Facebook Owner Meta To Remove News From The Platform If Congress Passes Controversial Bill
Facebook’s parent company, Meta, said Monday that it would be forced to remove news content from the social media platform if Democrat-controlled Congress passes a controversial bill known as the Journalism Competition and Preservation Act, which gives media companies more power to negotiate collectively to take on companies like Google and Meta.
Opponents of the bill, like the CATO Institute, say that it would create “a one-sided carve-out from antitrust law – and only to a specific industry” and that it is fundamentally “incompatible with free markets and voluntary, mutually beneficial negotiation.”
“If Congress passes an ill-considered journalism bill as part of national security legislation, we will be forced to consider removing news from our platform altogether rather than submit to government-mandated negotiations that unfairly disregard any value we provide to news outlets through increased traffic and subscriptions,” Meta said in a statement. “The Journalism Competition and Preservation Act fails to recognize the key fact: publishers and broadcasters put their content on our platform themselves because it benefits their bottom line – not the other way around.”
“No company should be forced to pay for content users don’t want to see and that’s not a meaningful source of revenue,” the statement continued. “Put simply: the government creating a cartel-like entity which requires one private company to subsidize other private entities is a terrible precedent for all American businesses.”
Meta statement on the Journalism Competition and Preservation Act: pic.twitter.com/kyFqKQw7xs
— Andy Stone (@andymstone) December 5, 2022
Reuters reported that a similar law was passed in Australia in 2021, which led to a temporary shutdown of news content on Facebook.
Tech companies like Meta and Alphabet, the parent company of Google, have since signed deals with dozens of media companies to pay them for their content, the report said.
Mike Pompeo, who previously served as secretary of state and director of the CIA, encouraged Congress to not vote for the Journalism Competition and Preservation Act.
“Giving the media cartel power to censor conservatives would be a mistake,” Pompeo wrote on Twitter. “Congress should vote down the Journalism Competition and Preservation Act.”
The response from Meta to the Journalism Competition and Preservation Act comes as the company has been forced in recent weeks to make massive cuts to its workforce.
The social media firm’s performance has worsened significantly over the past year as executives began pouring resources into developing the metaverse, an immersive virtual reality that Zuckerberg believes will serve as the next phase of digital communication.

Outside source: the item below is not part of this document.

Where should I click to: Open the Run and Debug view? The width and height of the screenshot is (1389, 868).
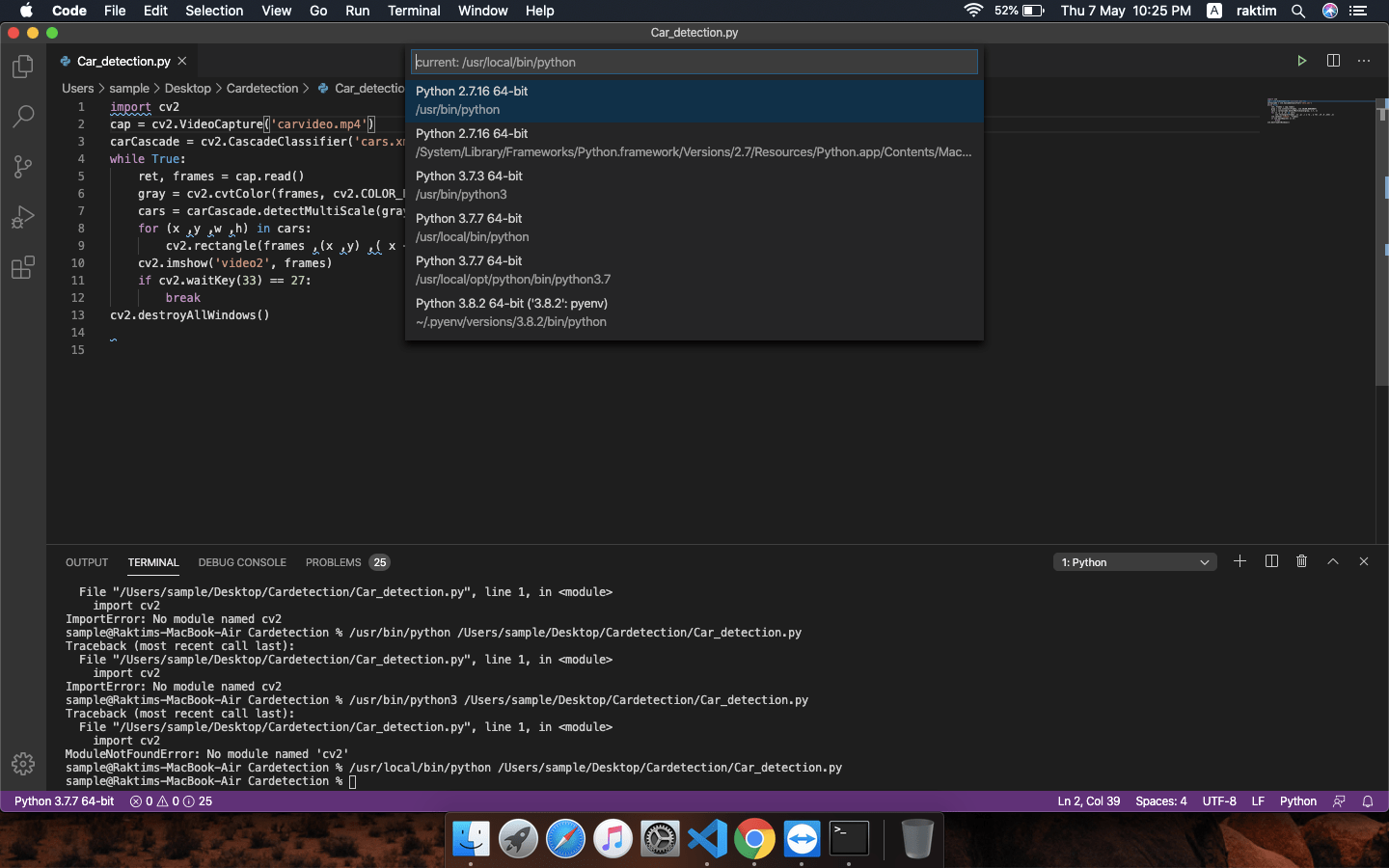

Beyond excessive funds devoted toward the project, analysts had criticized Zuckerberg for more than tripling payrolls from 25,000 people to 85,000 people over the past four years.
In a letter to employees, Zuckerberg announced that he would lay off more than 11,000 staff members and extend the company’s hiring freeze. “In this new environment, we need to become more capital efficient,” he remarked. “We’ve cut costs across our business, including scaling back budgets, reducing perks, and shrinking our real estate footprint. We’re restructuring teams to increase our efficiency. But these measures alone won’t bring our expenses in line with our revenue growth, so I’ve also made the hard decision to let people go.”
Ben Zeisloft contributed to this report.